READING PASSAGE Block Start

76. This Is All Yours - alt-J (2014)

Alternative

Upon first listening to alt-J circa their debut album “An Awesome Wave” in 2012, it would have seemed like a long shot to predict the success they’d have throughout the rest of the decade. This album, which sounded beyond quirky at the time, remains their most radio-ready and easily their most accessible to date, by a pretty hefty margin. 2014’s This Is All Yours takes all of the idiosyncrasies that should have made alt-J’s hit debut album patently unmarketable and doubles down on them, abandoning any inkling of mainstream aspirations and instead delving headlong into a lush and vibrant fantasy world, defiantly outside the bounds of commercial viability.

The album functions largely as a soundtrack to a journey into the fictional land of Nara, a place which, in an alternate universe might be called Narnia. The track “Nara” even mentions Aslan, the lion deity of Narnia. The second of two successive intro tracks “Arrival in Nara” finds a female character being dragged into the ocean and drowning, only to awaken later smiling, having been transported to Nara. The album details her experiences there and her discovery of a novel variety of pure love.

READING PASSAGE Block End

▶ [TASKS TO CARRY OUT]
• a. Say whether each statement agrees with the album review. Answer yes or no and quote the words that decide it.
(i) alt-J's debut album "An Awesome Wave" came out in 2012.
(ii) The review calls This Is All Yours the band's most accessible album.
(iii) The track "Nara" mentions Aslan.
• b. In the album review, what happens to the female character in "Arrival in Nara" before she is transported to Nara?
• c. Write a continuation of the album review, starting after its last sentence.

INFORMATION SUPPLIED Block Start

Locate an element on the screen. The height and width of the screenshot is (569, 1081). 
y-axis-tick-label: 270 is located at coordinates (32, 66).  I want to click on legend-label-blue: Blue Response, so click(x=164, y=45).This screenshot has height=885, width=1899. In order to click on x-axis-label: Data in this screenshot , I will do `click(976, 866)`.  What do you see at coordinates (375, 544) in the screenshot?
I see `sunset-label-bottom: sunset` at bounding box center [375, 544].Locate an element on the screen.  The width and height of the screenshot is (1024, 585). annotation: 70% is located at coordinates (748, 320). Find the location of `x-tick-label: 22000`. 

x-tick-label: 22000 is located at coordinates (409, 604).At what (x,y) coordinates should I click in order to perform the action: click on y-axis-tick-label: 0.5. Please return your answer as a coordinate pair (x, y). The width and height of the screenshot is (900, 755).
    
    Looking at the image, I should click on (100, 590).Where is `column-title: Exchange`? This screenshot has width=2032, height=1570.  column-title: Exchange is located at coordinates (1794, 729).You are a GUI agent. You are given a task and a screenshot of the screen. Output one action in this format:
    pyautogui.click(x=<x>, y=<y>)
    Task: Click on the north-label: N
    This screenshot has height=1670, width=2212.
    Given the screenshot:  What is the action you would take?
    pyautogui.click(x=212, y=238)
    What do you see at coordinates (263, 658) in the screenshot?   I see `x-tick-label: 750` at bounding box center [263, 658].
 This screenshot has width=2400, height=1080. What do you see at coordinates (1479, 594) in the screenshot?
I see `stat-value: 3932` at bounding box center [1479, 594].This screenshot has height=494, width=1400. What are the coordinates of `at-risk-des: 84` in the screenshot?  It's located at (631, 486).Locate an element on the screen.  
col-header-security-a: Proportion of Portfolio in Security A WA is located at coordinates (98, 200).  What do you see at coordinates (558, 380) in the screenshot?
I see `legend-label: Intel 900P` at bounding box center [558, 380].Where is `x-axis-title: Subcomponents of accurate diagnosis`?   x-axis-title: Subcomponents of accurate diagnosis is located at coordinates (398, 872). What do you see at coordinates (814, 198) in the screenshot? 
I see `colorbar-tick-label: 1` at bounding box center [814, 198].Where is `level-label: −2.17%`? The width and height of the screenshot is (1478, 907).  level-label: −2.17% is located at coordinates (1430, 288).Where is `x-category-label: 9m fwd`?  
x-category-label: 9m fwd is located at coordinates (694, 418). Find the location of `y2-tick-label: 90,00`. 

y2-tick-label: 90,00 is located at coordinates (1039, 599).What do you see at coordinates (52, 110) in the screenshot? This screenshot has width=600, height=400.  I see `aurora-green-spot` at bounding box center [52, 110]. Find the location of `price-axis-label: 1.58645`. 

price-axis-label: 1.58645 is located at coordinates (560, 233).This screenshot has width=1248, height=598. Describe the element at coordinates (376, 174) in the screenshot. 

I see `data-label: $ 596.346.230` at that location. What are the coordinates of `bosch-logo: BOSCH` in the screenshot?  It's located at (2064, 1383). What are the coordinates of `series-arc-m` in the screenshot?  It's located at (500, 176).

INFORMATION SUPPLIED Block End

▶ [RESULTS BY TASK]
• a.
(i) Yes: "their debut album “An Awesome Wave” in 2012"
(ii) No: "This album, which sounded beyond quirky at the time, remains their most radio-ready and easily their most accessible to date" (this refers to the debut, not This Is All Yours)
(iii) Yes: "The track “Nara” even mentions Aslan, the lion deity of Narnia."

• b. She is dragged into the ocean and drowns, then awakens later smiling.

• c.
Alt-J’s wiley signature sound first introduced on “An Awesome Wave” is all grown up here as they fully realize the extent of the weirdness they’re capable of and emphatically embrace it. Predictably, the two “least alt-J” songs on the album, “Every Other Freckle” and “Left Hand Free” became the lead singles. They’re great songs, even if they feel decidedly out of place within the context of the rest of the album, which seems not to notice their presence. You could hardly blame someone for hating “This is All Yours”, which quite deliberately avoids the palette of passive listeners and the pop-hungry public. But, if for no other reason, the purity of expression and individuality the album delivers is worthy of appreciation.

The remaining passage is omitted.